Materials provided:
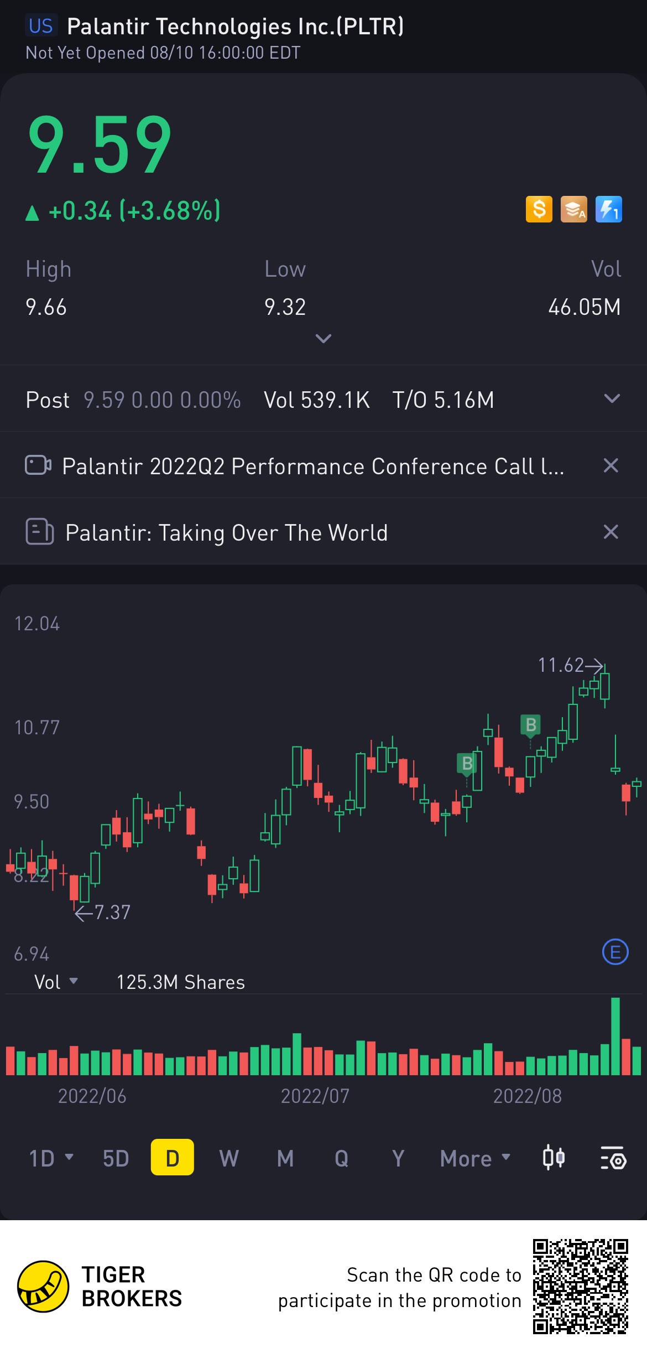Tap the earnings E marker on chart

tap(615, 952)
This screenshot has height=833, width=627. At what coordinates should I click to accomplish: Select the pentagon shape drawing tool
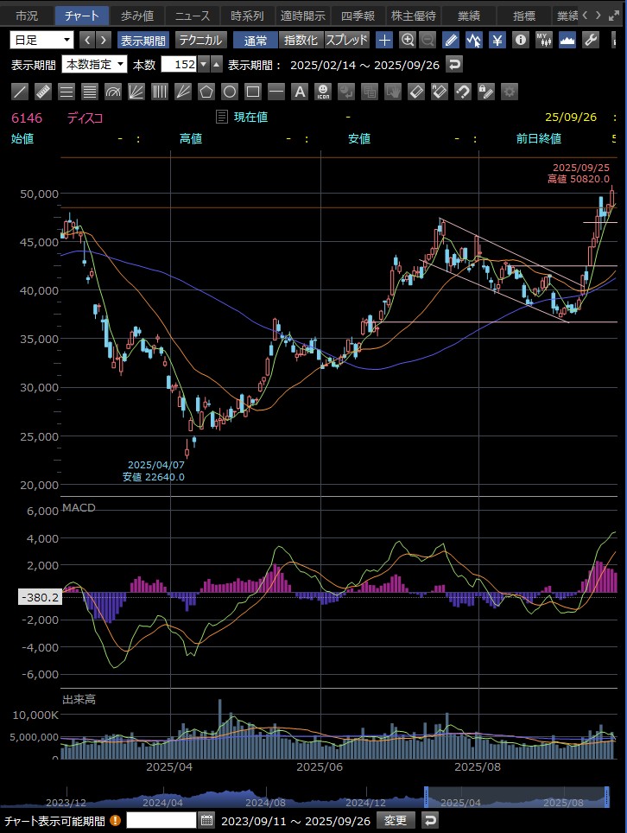[x=206, y=92]
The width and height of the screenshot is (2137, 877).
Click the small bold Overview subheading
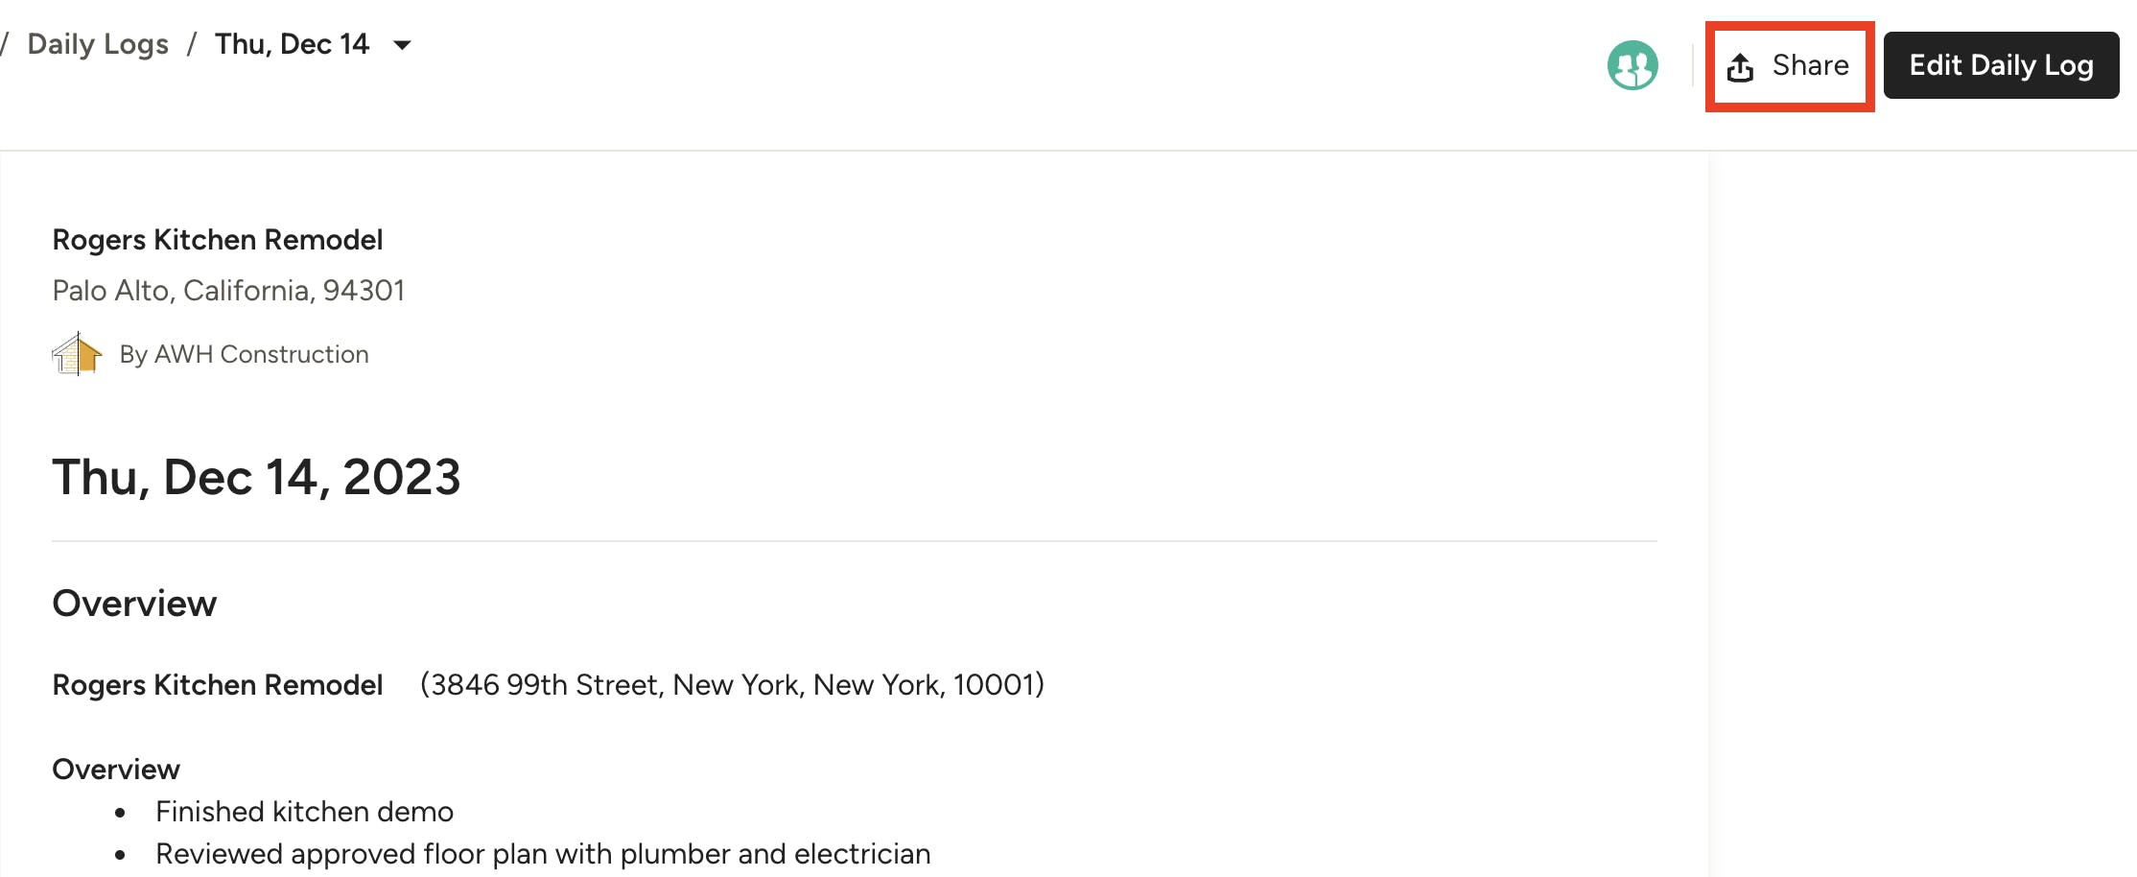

Written exercise: Can you lay out every line of the records above as a numbered list, dropping the blank lines and leaving the pictures out?

Complete response:
1. Tap the earnings E marker on chart
2. tap(615, 952)
3. This screenshot has height=833, width=627. At what coordinates should I click to accomplish: Select the pentagon shape drawing tool
4. [x=206, y=92]
5. The width and height of the screenshot is (2137, 877).
6. Click the small bold Overview subheading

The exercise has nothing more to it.